Search the material for the string "help", then return every line where it is found.

++++++++

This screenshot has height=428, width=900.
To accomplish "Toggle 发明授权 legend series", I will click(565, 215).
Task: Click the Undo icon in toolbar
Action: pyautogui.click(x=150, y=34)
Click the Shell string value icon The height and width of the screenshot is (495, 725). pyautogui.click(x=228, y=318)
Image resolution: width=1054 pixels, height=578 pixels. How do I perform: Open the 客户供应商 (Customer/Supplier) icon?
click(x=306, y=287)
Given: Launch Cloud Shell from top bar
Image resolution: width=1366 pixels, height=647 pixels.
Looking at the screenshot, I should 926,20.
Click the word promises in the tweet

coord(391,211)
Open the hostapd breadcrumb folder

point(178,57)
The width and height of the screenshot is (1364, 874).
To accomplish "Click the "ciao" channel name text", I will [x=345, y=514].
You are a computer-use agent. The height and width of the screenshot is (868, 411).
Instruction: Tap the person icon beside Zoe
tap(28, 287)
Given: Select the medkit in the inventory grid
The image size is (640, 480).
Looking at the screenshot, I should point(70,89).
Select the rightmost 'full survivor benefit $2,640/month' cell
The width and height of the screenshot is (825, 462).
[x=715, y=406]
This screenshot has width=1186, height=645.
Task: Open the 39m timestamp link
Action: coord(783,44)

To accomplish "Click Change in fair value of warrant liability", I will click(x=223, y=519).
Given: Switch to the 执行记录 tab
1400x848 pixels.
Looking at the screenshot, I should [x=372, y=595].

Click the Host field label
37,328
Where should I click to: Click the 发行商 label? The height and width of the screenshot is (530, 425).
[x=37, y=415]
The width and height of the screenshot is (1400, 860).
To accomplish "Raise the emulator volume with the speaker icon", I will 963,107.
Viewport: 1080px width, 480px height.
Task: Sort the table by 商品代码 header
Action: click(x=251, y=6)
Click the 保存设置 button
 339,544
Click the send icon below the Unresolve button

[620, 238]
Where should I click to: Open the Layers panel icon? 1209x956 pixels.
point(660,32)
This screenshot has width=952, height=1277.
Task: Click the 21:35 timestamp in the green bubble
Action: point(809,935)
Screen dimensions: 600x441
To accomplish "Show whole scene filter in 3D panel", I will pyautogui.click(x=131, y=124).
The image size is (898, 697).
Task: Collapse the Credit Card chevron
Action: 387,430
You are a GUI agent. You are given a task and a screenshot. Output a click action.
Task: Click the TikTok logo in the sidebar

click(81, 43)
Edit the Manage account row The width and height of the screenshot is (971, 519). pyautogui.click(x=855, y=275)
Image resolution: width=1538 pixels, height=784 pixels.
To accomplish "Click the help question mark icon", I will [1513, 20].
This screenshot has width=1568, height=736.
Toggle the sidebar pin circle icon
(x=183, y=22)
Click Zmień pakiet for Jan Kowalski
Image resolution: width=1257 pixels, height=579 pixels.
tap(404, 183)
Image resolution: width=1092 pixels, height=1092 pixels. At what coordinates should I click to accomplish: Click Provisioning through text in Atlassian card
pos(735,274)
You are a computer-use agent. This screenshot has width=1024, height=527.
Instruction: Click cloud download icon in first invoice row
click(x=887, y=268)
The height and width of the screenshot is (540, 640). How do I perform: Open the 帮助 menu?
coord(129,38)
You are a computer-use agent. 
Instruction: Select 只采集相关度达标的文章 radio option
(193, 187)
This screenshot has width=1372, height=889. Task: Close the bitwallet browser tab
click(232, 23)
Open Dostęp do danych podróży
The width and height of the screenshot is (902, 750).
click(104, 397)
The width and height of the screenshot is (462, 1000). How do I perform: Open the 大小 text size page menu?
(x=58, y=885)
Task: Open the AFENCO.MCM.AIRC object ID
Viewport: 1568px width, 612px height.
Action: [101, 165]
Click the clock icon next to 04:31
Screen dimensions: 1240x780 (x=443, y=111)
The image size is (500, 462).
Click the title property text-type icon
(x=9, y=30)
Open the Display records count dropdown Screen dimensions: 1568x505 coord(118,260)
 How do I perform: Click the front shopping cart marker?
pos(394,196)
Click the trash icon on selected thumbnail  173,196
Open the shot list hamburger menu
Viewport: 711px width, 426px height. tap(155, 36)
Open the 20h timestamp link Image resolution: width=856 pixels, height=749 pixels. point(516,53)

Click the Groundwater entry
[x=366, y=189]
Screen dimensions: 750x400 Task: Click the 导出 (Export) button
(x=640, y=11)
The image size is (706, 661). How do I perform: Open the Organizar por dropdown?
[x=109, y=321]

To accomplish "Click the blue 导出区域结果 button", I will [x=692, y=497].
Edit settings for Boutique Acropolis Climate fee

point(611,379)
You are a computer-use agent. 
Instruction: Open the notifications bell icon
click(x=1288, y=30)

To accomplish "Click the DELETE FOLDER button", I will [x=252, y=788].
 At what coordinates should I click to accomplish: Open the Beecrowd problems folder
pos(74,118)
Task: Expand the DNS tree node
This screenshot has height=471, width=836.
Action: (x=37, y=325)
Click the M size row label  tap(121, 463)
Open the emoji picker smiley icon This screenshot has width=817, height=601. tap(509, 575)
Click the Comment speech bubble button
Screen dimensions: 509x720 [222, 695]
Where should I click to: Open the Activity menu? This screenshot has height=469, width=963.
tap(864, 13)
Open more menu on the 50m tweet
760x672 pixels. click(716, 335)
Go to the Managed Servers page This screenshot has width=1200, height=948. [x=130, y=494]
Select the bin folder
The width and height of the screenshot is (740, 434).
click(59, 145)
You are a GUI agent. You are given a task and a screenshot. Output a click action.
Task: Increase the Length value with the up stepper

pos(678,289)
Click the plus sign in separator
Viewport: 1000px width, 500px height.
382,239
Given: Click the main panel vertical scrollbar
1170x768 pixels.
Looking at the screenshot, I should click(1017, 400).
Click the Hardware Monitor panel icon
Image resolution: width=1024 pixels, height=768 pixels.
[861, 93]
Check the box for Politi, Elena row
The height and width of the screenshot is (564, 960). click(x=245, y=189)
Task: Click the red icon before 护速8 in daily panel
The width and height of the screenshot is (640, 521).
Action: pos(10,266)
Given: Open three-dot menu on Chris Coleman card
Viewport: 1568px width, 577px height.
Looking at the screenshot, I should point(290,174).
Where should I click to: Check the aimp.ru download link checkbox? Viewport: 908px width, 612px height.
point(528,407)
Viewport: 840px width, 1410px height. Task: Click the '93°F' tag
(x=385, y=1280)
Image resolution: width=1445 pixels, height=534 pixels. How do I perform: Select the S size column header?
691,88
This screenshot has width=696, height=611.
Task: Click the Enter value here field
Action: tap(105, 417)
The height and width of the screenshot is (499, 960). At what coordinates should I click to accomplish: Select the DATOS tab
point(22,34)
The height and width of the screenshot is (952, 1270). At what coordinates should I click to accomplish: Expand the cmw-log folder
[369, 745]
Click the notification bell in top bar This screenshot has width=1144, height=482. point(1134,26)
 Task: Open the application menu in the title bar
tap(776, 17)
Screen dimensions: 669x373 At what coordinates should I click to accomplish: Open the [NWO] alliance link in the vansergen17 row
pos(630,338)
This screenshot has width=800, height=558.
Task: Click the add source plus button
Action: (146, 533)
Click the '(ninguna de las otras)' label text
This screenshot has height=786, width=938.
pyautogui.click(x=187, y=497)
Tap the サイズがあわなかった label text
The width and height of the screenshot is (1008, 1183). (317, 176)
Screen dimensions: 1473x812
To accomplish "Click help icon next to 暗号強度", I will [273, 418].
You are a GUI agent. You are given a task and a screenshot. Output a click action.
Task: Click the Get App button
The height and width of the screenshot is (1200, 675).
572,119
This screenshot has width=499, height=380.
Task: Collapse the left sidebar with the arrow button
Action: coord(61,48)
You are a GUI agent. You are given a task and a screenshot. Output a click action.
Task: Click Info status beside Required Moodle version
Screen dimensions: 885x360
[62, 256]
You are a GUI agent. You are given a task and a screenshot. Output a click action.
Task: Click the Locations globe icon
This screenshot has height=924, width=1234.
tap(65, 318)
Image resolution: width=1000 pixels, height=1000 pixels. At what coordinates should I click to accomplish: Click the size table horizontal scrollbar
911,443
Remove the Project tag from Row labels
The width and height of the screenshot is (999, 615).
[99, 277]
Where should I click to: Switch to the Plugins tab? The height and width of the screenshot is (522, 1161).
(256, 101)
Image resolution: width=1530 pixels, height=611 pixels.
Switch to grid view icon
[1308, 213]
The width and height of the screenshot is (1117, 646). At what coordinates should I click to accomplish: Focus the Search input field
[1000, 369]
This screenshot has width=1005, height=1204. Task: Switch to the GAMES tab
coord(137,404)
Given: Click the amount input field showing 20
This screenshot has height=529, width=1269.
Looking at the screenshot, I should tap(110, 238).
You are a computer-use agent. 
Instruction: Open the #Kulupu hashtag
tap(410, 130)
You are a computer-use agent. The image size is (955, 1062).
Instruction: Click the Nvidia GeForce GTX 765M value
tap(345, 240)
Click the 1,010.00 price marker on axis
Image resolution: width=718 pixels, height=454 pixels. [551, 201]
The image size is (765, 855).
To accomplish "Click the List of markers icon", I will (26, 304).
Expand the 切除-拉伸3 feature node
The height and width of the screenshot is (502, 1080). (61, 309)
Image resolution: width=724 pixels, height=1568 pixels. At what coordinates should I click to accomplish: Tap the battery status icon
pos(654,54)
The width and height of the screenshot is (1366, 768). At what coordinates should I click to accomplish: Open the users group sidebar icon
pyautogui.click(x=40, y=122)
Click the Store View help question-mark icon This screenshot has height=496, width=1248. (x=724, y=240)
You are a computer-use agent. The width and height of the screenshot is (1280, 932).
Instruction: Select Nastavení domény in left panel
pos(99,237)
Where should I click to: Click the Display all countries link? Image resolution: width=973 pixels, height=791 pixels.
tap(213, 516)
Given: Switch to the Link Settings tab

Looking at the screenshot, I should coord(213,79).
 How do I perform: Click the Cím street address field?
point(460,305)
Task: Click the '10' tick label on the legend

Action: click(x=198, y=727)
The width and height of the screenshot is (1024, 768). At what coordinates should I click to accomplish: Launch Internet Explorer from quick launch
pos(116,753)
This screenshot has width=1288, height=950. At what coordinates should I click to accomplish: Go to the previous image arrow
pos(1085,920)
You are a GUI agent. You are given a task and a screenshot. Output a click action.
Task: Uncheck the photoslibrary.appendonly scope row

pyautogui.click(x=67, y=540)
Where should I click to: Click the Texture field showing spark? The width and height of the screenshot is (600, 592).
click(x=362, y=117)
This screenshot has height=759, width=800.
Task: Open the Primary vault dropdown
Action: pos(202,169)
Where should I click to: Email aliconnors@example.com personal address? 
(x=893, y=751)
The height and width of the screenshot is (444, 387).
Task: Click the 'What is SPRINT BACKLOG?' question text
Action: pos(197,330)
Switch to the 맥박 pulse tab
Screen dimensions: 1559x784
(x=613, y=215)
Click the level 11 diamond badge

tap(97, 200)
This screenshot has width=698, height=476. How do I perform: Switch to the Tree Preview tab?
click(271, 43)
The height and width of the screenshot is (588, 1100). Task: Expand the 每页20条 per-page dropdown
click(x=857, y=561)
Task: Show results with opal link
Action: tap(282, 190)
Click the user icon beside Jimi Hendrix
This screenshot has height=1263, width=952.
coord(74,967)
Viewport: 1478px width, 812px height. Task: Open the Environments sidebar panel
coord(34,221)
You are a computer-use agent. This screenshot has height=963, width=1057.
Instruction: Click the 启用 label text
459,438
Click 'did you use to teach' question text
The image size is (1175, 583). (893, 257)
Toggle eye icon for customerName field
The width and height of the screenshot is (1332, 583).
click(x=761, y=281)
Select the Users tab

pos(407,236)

++++++++

◆ **Answer box**:
To accomplish "Click the help question mark icon", I will [1513, 20].
To accomplish "Click help icon next to 暗号強度", I will [273, 418].
Click the Store View help question-mark icon This screenshot has height=496, width=1248. (x=724, y=240)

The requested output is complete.